We further modeled the population-weighted standard deviation of the annual predicted PM_2.5 across the Greater London area to see whether annual PM_2.5 changes in different parts of London were the same across the years or not. Figure 3 shows that while there is not an obvious pattern across the years, annual PM_2.5 concentrations were slightly more homogeneous at the end of the study period in 2013 than at the beginning in 2005. This implies that daily changes in PM_2.5 in a year are less dramatic for later years than earlier years, after adjustment for population density.

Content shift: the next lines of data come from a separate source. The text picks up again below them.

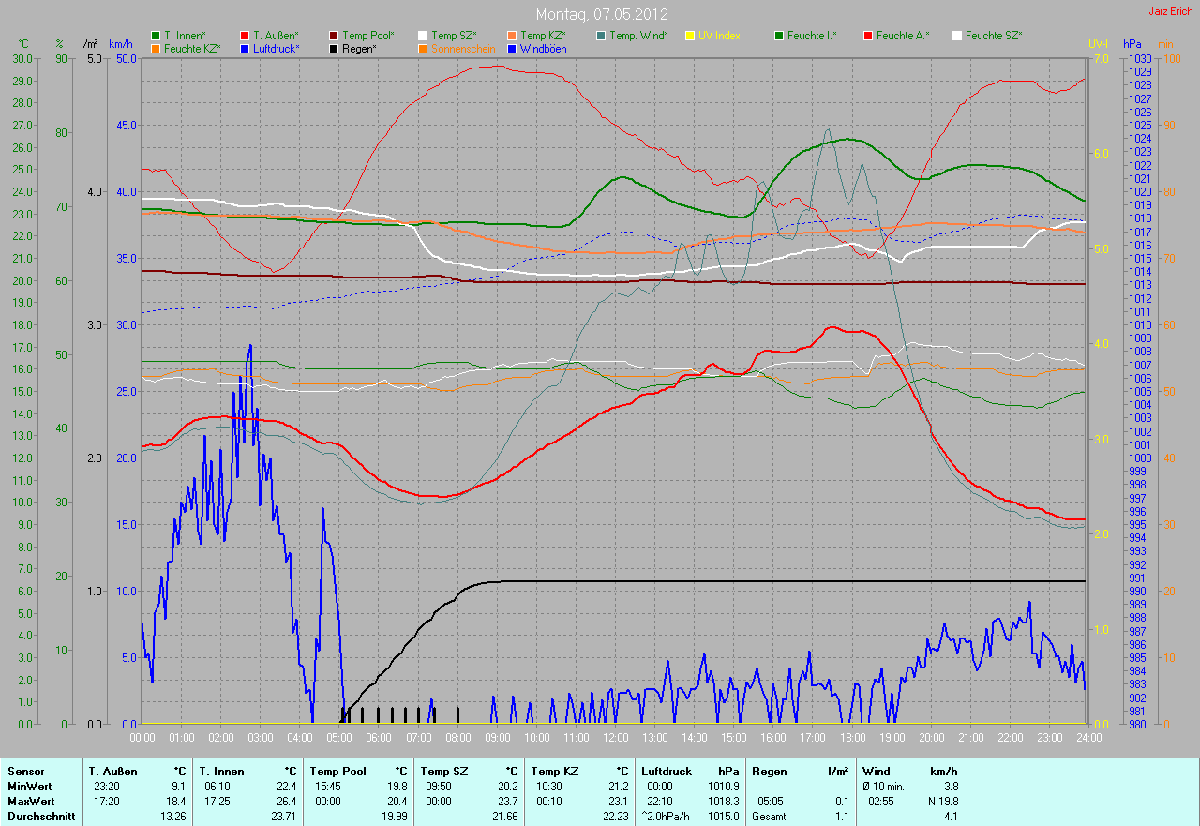Image resolution: width=1200 pixels, height=826 pixels.
Task: Click the blue Luftdruck legend square
Action: (245, 48)
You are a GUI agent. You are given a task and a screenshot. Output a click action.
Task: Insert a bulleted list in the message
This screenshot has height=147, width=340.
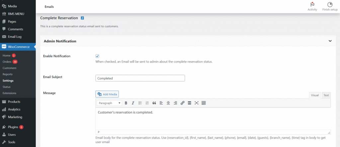pyautogui.click(x=140, y=103)
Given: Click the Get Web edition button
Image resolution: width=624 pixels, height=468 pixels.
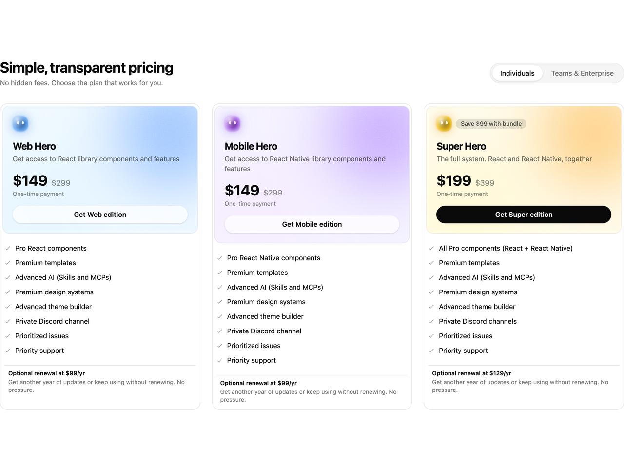Looking at the screenshot, I should pos(100,215).
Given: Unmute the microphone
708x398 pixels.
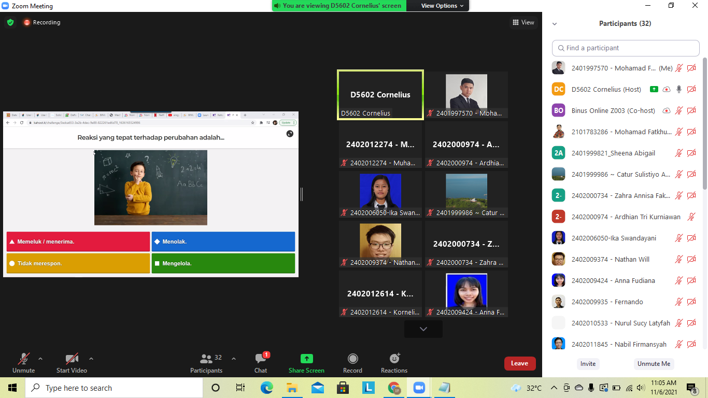Looking at the screenshot, I should pyautogui.click(x=23, y=359).
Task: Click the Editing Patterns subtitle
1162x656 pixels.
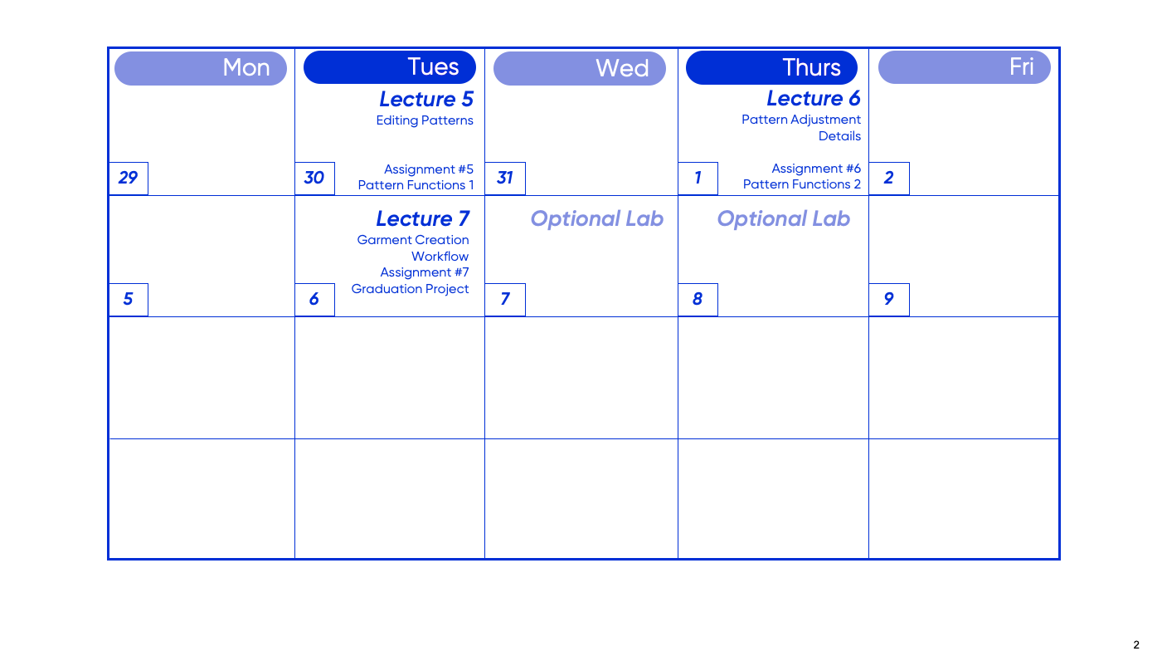Action: point(425,120)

The final model was used to generate daily predictions for 3960 1-km by 1-km grid-cells which cover the Greater London Area from 1st January 2005 to 31st December 2013. The mean daily measured PM_2.5 at monitoring stations was 16.1 µg/m³ with a standard deviation of 9.2 µg/m³. Across all 3960 grid-cells, the mean daily predicted PM_2.5 level was 14.9 µg/m³, with a standard deviation of 9.0 µg/m³, indicating that the monitors were located, on average, in more polluted locations. Annually, the measured PM_2.5 was 16.1 µg/m³ with a standard deviation of 0.6 µg/m³, as compared to a predicted level (across all grid-cells) of 14.9 µg/m³, with a standard deviation of 0.6 µg/m³. The measured and predicted values at monitoring sites closely resembled one another (Table 3).

Annual predictions for the Greater London area can be seen in Figure 4. The center of London is consistently the location with highest levels of fine particulate matter. The southern and western regions of the area seem to have the lowest levels of pollution. Over the years, a general decrease can be seen in the levels of PM_2.5. By 2013, the average concentration in London had fallen to 16.1 µg/m³, from a peak of 17.1 µg/m³ in 2011 and an initial concentration of 16.9 µg/m³ in 2005. This is most likely attributable to regulatory policies and technological improvements.

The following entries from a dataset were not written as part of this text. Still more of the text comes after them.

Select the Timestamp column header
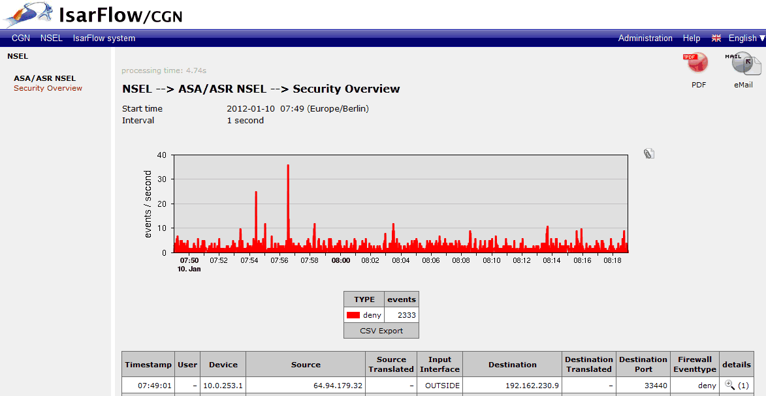Screen dimensions: 766x396 148,364
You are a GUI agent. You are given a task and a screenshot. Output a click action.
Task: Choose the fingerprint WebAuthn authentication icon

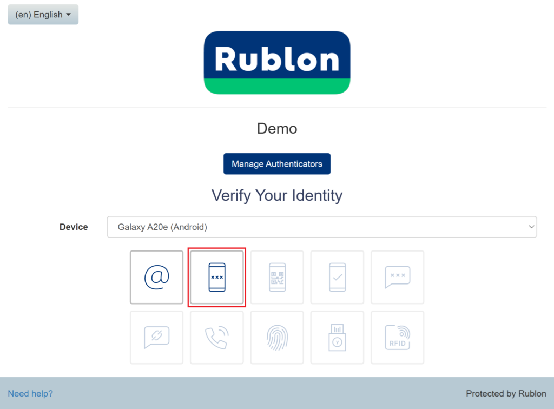tap(277, 338)
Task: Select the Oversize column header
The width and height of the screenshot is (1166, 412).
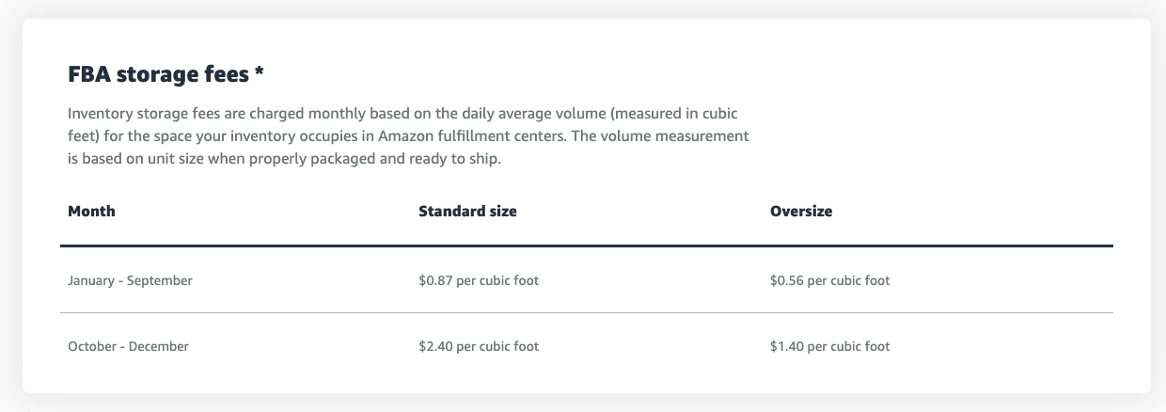Action: point(801,212)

Of the variables used as predictors, six of the ten most important were the same for the RF and the GBM (the KNN did not provide measures of variable importance). These six were average daily city-wide PM_2.5, height of the planetary boundary layer, average wind speed, wind direction, distance to Heathrow airport, and light at night (Table 4). Of these, the average daily city-wide PM_2.5 level was by far the most informative predictor. We also looked at SHAP (shapely additive explanations) values. The SHAP values measure the contribution of each predictor to the prediction for each observation. They can be aggregated to obtain a global value of variable importance, as seen in Figure 5 [52]. Of the variables we considered, the average daily city-wide PM_2.5 level was by far the most informative predictor. This would be expected given the correlation values seen in Figure 6 with average daily city-wide particulate levels having a correlation coefficient of 0.9 with measured PM_2.5.

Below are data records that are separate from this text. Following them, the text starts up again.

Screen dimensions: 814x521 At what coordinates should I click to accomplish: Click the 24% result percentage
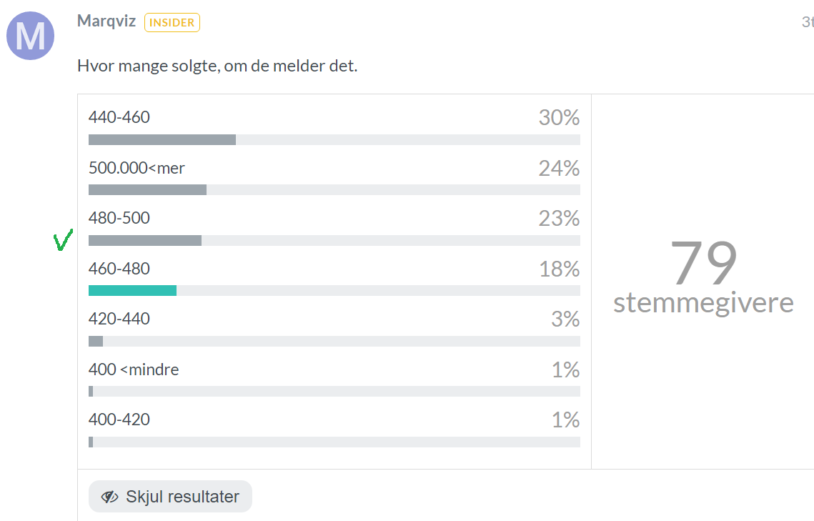[559, 168]
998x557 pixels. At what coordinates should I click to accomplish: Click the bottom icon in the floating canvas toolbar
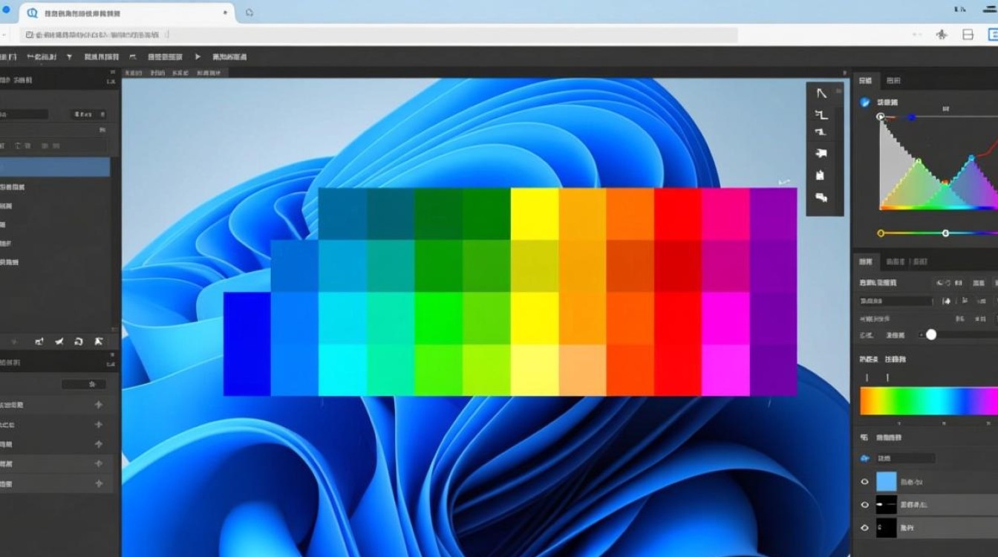coord(821,198)
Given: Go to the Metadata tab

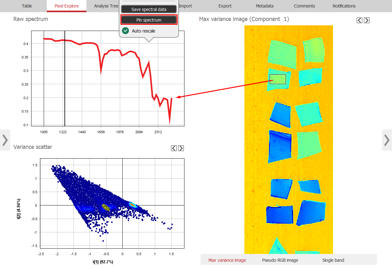Looking at the screenshot, I should coord(265,6).
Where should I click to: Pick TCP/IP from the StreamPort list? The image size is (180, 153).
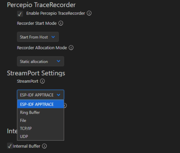coord(41,128)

When modeling the spatial and temporal predicted vs. measured PM_2.5 using a smoothing term, we found a virtually perfect linear relationship for both components (Figure 7).

4. Discussion

Our final model incorporated the GBM, RF, and KNN in a GAM, with a smoothing term for longitude and latitude. This model had a very strong performance in terms of the cross-validated overall R² and the cross-validated temporal R². The spatial R² was not as robust. However, the linear regression looking at measured PM_2.5 versus predicted PM_2.5 showed very little bias in the spatial model (i.e., the intercept was approximately zero and the slope was approximately one). The distribution of the spatial residuals did not demonstrate any particular pattern (Figure 2)—a conclusion supported by Moran’s I values (Table 2)—nor did modeling the spatial variability separately improve the spatial R². We hypothesize that the reason behind the lackluster spatial R² was that the Greater London area did not have very much spatial variation on this scale to begin with; that is to say that most of the change in PM_2.5 levels was due to temporal factors. This can be seen by looking at the standard deviation of the measured PM_2.5. The standard deviation of the daily measured PM_2.5 is 9.2 µg/m³, while the standard deviation of the annual averages across the monitoring sites is 0.6 µg/m³, showing that most of the variation in the area can be attributed to day-to-day variation in pollution levels rather than spatial differences. If the predictions were done on a finer scale, the R² for the spatial variation would likely be higher due to greater variability on a smaller scale.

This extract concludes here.